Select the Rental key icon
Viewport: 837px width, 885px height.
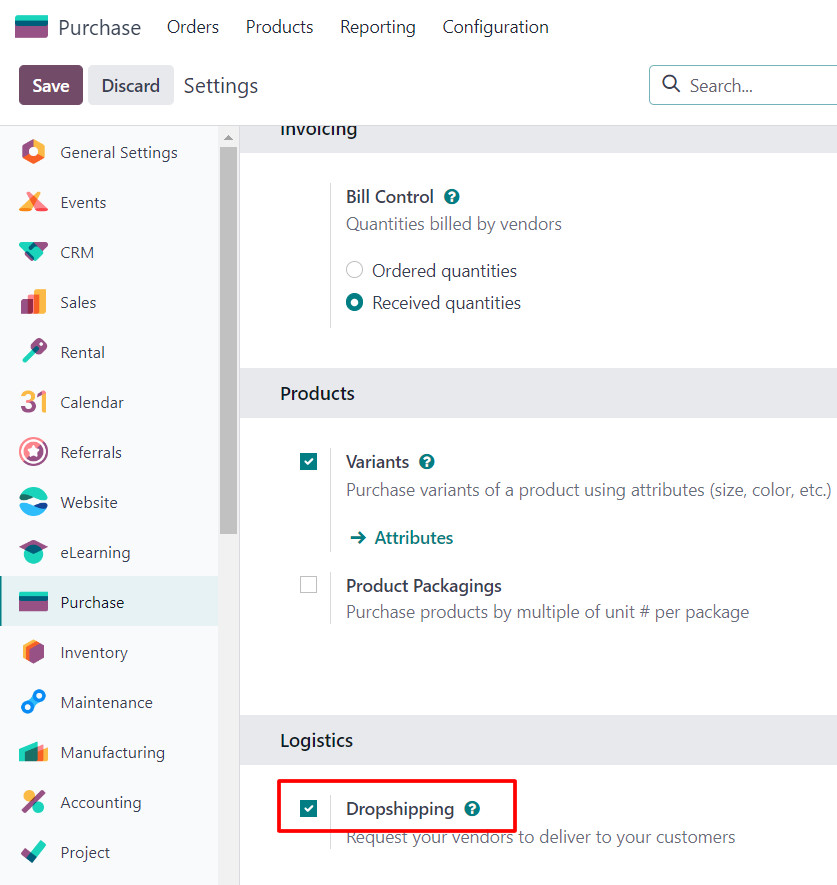(x=33, y=352)
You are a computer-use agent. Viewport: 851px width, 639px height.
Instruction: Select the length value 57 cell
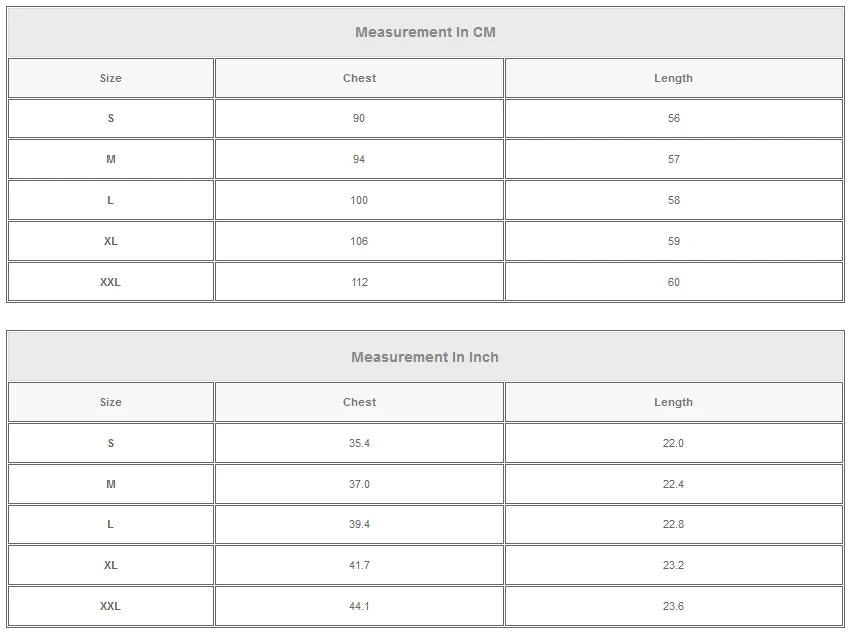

• • •

**ABOUT THIS EXERCISE:** Where the word "Select" shows up in a line of the records above, count that line; then give the count by itself.

**RESPONSE FOR THIS EXERCISE:** 2